Ils firent, en dansant, le tour de la salle.
— Vous dansez à ravir, dit Tom à Lily.
— Ne vous moquez pas de moi, répliqua la jeune fille en se trémoussant et en se serrant davantage contre son partenaire.
Étroitement enlacés, ils tournoyèrent une deuxième fois autour de la salle.
— Parliez-vous de la gare d’Euston ou de Paddington ? demanda brusquement Lily. À laquelle des deux avez-vous vu le vieux Cust ?
— À la gare d’Euston.
— Vous en êtes sûr ?
— Mais oui ! À quoi pensez-vous ?
— C’est curieux… il me semblait que, pour se rendre à Cheltenham, on devait prendre le train à Paddington.
— Bien sûr, cependant le vieux Cust n’allait pas à Cheltenham, mais à Doncaster.
— Mais non ! À Cheltenham !
— À Doncaster. Je le sais d’autant mieux que j’ai ramassé son billet.

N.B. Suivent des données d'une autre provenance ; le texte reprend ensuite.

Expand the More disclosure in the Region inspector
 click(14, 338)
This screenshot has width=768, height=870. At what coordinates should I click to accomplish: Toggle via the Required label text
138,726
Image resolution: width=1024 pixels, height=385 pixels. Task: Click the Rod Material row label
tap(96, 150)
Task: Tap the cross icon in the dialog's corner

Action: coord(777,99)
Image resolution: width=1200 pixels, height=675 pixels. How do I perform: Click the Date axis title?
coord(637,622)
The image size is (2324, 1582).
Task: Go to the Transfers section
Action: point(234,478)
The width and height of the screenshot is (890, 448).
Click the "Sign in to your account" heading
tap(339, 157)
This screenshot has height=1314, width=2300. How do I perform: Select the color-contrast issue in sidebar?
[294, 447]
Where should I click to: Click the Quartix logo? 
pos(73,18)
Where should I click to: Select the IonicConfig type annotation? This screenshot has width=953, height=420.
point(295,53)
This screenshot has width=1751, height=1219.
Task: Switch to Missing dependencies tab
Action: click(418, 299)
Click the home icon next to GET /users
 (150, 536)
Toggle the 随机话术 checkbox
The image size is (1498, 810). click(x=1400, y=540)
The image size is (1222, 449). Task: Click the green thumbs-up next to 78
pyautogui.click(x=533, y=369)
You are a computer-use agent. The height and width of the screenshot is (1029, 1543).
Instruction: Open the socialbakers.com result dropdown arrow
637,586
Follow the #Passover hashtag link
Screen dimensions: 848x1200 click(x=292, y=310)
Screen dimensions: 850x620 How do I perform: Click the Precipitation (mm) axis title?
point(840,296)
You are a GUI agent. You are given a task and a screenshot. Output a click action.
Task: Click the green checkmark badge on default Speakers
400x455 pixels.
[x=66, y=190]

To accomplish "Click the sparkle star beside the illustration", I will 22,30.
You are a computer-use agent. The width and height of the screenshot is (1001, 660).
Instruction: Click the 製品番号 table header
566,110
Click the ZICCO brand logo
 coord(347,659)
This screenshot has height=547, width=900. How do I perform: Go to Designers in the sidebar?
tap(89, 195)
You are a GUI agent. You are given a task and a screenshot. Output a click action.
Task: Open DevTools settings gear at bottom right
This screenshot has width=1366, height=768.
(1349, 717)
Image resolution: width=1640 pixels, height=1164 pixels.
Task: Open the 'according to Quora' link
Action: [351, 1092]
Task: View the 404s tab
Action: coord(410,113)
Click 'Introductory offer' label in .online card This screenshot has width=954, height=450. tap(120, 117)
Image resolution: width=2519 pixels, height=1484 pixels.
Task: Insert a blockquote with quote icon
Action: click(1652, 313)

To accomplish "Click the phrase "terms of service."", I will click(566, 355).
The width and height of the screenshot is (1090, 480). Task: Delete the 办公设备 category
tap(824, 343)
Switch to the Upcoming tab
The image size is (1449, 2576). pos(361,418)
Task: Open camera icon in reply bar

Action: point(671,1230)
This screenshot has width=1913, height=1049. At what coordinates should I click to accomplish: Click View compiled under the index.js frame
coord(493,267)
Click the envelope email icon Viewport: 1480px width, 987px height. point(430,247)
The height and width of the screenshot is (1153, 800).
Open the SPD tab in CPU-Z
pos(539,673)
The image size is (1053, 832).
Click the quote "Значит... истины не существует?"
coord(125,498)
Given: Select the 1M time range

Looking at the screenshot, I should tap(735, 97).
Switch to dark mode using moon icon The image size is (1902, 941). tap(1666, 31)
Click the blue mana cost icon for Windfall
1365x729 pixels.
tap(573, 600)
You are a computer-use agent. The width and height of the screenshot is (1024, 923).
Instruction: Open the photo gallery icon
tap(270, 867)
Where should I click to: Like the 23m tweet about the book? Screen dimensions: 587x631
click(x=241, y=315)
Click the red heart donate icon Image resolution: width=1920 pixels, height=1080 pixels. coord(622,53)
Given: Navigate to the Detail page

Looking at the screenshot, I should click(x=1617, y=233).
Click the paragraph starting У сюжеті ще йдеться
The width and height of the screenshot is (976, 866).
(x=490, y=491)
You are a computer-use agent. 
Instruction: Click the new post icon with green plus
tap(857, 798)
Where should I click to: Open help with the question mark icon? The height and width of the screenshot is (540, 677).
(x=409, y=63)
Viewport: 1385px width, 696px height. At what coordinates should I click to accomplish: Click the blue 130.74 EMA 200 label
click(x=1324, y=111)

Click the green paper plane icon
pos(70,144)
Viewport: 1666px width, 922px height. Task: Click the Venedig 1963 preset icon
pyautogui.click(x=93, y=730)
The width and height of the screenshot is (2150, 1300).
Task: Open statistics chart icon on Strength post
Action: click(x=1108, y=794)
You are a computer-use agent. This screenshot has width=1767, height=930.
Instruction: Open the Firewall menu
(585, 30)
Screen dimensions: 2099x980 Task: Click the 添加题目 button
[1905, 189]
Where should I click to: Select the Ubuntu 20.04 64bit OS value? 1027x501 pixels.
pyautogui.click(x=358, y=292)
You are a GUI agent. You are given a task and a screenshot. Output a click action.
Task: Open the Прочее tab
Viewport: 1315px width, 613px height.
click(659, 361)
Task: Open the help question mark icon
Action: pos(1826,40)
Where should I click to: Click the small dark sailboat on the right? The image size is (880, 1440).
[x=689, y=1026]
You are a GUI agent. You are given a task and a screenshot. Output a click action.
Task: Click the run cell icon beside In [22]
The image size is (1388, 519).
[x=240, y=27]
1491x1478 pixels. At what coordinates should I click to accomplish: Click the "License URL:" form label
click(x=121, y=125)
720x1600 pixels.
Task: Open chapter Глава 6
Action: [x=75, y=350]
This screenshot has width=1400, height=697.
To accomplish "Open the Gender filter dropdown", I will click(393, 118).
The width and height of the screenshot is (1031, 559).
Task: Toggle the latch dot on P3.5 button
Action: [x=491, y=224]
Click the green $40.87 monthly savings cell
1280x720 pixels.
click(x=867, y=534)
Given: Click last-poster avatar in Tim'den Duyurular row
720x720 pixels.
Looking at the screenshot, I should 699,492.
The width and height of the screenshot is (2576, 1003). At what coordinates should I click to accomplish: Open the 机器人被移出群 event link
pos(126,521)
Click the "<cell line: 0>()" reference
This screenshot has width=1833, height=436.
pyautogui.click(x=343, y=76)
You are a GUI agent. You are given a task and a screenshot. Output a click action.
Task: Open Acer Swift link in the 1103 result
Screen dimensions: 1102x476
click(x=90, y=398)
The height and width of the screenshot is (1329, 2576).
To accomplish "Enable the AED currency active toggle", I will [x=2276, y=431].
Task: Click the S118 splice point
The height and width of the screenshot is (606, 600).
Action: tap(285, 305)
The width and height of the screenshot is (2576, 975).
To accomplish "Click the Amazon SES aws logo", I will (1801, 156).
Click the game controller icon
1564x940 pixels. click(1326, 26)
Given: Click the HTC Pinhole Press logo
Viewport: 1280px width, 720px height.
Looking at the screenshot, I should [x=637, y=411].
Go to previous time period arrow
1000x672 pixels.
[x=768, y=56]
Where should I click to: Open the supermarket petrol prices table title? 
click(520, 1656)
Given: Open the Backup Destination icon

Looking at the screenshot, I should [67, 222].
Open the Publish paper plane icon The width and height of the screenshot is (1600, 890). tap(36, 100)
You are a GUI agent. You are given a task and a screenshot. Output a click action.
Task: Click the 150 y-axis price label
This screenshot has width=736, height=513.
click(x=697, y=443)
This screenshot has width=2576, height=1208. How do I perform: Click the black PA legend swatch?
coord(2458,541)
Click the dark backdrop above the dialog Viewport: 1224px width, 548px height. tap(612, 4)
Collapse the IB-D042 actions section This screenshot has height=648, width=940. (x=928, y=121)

— Eh bien, il m’a dit qu’il partait pour Cheltenham. Je me le rappelle fort bien.
— Vous avez mal compris. Il a pris son billet pour Doncaster. Certaines gens ont toutes les veines. J’ai risqué quelques sous sur Firefly pour le Saint-Léger, et j’aimerais bien voir courir ce canasson.
— Je ne pense pas que M. Cust fréquente les courses. Oh ! Tom, pourvu qu’il ne soit pas assassiné ! Doncaster est désigné pour le prochain crime d’A.B.C.
— Cust ne court aucun danger. Son nom ne commence point par un D.
— Il aurait pu être assassiné la dernière fois. Il se trouvait à Torquay, près de Churston, quand le dernier meurtre a été commis.
— Pas possible ! Voilà une drôle de coïncidence ! déclara le jeune homme en riant. Séjournait-il à Bexhill la fois précédente ?
Lily fronça les sourcils :
— Il était absent… je me souviens qu’il avait oublié son maillot de bain. Maman était en train de le raccommoder. Elle m’a dit : « M. Cust est parti hier sans emporter son maillot. » Et je lui ai répondu : « Ce vieux maillot importe peu pour l’instant. Si tu savais l’horrible crime qui a été commis à Bexhill ! On a étranglé une jeune fille ! »
Tom riait de la pensée qui se présentait à son esprit :
— Si votre vieux militaire voulait son maillot de bain, c’est qu’il allait au bord de la mer. Dites-moi, Lily, si c’était lui l’assassin ?
— Pauvre M. Cust ! Il ne ferait pas de mal à une mouche !
Ils continuèrent à danser joyeusement… tout au plaisir de se trouver ensemble.
Mais, en leur subconscient, des pensées s’agitaient vaguement.